What the person you’re replying to means, is that Apple Music was added on top of iTunes as a new service rather than iTunes being scrapped completely. If Google were to do the same thing, then google play music would still be around and not be getting killed in favor of youtube music.
That’s a fair point. Though in this case aren’t google play music and youtube music substantially similar services?
Google’s reputation is that they will have 2-3 services with the same functionality. Whereas there are pretty legitimate business reasons you want want to make a streaming business distinct from a legacy content purchasing business.
Also I just happened last week to rip in Apple Music some of my teenager years CD before packing and storing them.
This is still an option. Likewise the playlists I created on the go on my iPod Nano in a 2008ish trip reliably got migrated from versions to versions up until now.
So there's iTunes (2001-2019, but arguably renamed to Apple Music, so not actually dead), and Ping (2010-2012), the latter of which had approximately three users.
Like for like, Google Play Music (2011-2020) isn't quite as long-lasting, but more to the point, I'm not sure Apple has simultaneously maintained two competing services before ultimately canceling one.
Then the GP commenter mentioned "chat services," which makes the position unassailable. Google seems to have launched and folder a dozen or two chat services over time[1].
You can make and receive FaceTime calls from any recent Apple device to any recent Apple device (e.g. Mac to iPhone) which is nice, but FaceTime’s real advantage is call quality. It’s noticeably more clear and seems to handle poor/unstable connections much better.

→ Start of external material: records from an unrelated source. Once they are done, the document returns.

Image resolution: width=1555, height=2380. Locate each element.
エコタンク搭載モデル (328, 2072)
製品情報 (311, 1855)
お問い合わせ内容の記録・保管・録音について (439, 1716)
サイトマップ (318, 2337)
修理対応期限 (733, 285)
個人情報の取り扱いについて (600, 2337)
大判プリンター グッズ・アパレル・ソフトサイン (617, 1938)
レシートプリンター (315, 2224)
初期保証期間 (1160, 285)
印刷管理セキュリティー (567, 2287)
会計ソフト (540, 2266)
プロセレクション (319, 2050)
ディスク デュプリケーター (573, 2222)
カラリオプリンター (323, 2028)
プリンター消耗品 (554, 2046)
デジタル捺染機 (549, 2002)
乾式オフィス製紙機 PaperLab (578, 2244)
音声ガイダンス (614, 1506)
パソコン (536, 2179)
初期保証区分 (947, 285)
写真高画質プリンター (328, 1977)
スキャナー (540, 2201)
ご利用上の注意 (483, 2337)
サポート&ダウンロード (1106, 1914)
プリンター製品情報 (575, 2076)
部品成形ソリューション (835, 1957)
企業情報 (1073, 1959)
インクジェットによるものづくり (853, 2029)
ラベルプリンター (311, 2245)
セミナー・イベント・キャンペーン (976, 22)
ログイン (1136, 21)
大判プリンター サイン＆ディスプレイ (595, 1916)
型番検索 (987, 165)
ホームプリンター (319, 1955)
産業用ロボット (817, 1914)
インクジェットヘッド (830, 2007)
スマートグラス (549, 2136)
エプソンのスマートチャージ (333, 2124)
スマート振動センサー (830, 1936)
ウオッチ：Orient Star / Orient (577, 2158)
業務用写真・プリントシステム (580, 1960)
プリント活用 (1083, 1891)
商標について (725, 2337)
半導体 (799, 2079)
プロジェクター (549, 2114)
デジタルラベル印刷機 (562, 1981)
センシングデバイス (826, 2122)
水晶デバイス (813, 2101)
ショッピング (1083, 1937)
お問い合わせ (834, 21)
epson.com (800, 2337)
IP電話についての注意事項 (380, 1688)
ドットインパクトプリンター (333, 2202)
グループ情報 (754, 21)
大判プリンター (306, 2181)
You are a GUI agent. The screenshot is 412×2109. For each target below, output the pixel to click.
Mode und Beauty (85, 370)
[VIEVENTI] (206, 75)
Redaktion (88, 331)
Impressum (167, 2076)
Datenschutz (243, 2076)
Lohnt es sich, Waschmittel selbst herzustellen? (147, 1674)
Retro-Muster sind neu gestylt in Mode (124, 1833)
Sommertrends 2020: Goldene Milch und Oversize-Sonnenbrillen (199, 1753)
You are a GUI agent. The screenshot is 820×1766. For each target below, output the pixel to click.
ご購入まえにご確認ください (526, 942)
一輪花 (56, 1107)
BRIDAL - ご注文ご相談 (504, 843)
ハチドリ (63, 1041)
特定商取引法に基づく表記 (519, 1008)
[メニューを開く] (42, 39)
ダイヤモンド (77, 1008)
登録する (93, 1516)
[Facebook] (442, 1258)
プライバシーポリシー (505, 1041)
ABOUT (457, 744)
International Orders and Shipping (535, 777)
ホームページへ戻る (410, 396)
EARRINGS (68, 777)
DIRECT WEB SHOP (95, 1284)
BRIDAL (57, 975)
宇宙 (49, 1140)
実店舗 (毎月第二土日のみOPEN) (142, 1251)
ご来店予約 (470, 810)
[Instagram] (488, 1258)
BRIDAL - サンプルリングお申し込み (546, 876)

I can FaceTime with people halfway around the world with more clarity than I can talk to someone on the same WiFi network using WhatsApp.
The blue and green chat bubbles are the sender’s chat bubbles, not the receiver’s. So it’s the iPhone user with the colored bubbles, non-iPhone receives and iPhone receivers are white/gray.
It has a couple of really good use cases as it works on non-phones (macs and ipads). Little kids and some older people don’t have phones. I like the bigger screen for non-casual video calls.
Also, I was on a project with a colleague who had a poor internet connection and we found FT worked better than zoom. FT video quality seems to be the best of the services I’ve used but personally I don’t care about this part much.
I wouldn’t call these “killer features” but they are enough, with the integration into address book etc, to make it flourish.